# [Problem to work on]
Rewrite the material below with "click" replaced by "tap", keep everything else the same, and leave the pictures out.

# [Material supplied]
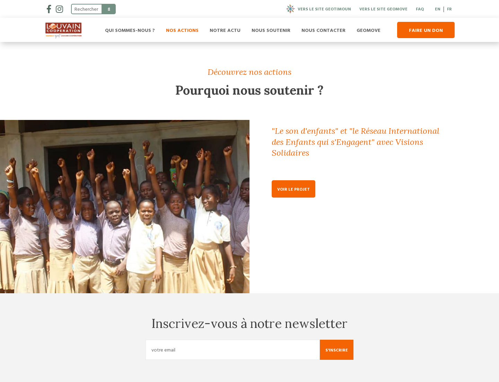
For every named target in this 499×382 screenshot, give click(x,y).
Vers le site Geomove (383, 9)
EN (437, 9)
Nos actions (182, 30)
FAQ (420, 9)
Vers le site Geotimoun (318, 9)
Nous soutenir (271, 30)
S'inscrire (336, 350)
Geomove (368, 30)
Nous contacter (323, 30)
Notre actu (225, 30)
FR (449, 9)
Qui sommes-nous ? (130, 30)
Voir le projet (293, 189)
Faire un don (426, 30)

# [Solved exercise]
For every named target in this 499×382 screenshot, give tap(x,y).
Vers le site Geomove (383, 9)
EN (437, 9)
Nos actions (182, 30)
FAQ (420, 9)
Vers le site Geotimoun (318, 9)
Nous soutenir (271, 30)
S'inscrire (336, 350)
Geomove (368, 30)
Nous contacter (323, 30)
Notre actu (225, 30)
FR (449, 9)
Qui sommes-nous ? (130, 30)
Voir le projet (293, 189)
Faire un don (426, 30)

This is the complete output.